19 However, Ms Rigg identified several reasons why the backdating of the sentence was appropriate, and I do not consider that the undoubted benefit which the applicant gained from it should stay this Court’s hand. His parole was revoked only because of the present offence. He had been on parole for a significant period of time before re-offending, having been released on 31 December 2005 and having committed this offence at the end of October in the following year. The balance of term to be served, following the revocation of his parole, was a substantial period. Moreover, whereas prisoners whose parole is revoked may seek re-parole, the present sentence meant that he could not do so: cf Callaghan, per Simpson J at [23].

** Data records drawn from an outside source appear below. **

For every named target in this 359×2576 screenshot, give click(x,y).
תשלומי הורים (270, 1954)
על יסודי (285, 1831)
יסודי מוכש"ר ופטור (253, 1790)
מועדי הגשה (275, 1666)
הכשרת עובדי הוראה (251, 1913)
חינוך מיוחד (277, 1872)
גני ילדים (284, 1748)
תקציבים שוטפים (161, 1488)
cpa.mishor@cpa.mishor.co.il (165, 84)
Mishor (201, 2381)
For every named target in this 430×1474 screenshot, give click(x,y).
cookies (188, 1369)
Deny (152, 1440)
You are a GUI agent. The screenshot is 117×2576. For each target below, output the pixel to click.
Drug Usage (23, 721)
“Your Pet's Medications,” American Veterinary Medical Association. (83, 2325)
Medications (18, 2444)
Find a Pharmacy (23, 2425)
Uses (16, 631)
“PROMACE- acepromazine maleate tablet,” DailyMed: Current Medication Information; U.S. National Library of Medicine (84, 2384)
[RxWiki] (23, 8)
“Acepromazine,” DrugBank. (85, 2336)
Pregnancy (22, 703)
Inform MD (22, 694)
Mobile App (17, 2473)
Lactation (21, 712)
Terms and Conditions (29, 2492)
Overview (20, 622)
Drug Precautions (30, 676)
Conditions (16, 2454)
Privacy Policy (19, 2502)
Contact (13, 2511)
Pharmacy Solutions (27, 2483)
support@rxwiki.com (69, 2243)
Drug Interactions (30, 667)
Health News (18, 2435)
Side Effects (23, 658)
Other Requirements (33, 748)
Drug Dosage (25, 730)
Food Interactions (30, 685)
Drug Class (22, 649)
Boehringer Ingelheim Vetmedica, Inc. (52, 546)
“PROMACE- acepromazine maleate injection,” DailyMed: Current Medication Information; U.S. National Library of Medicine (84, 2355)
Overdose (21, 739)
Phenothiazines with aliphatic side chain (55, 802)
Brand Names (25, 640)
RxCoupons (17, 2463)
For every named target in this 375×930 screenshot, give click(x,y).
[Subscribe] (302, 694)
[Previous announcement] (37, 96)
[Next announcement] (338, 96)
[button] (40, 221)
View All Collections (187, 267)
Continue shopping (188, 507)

20 The extent to which this Court can intervene is constrained by the fact that the applicant is now due for parole on 29 October 2008, a little over four months hence. Were it not for that fact, a lesser sentence than that which I propose might well have been warranted. In my view, the applicant should be released by the end of this month but it would be in the community’s interest that he be subject to the sanction of parole, even though for a short period only. I would achieve this by reducing the sentence by 6 months and the non-parole period by 4 months, while preserving his Honour’s commencement date. The result would be a sentence of 2 years and 2 months, with a non-parole period of 1 year and 8 months, dating from 30 October 2006.
21 I would grant leave to appeal and allow the appeal. I would quash the sentence passed in the District Court and, in lieu, I would sentence the applicant to a non-parole period of 1 year and 8 months, commencing on 30 October 2006 and expiring on 29 June 2008, and a balance of term of 6 months, commencing on 30 June 2008 and expiring on 29 December 2008. I would direct his release on parole on 29 June 2008.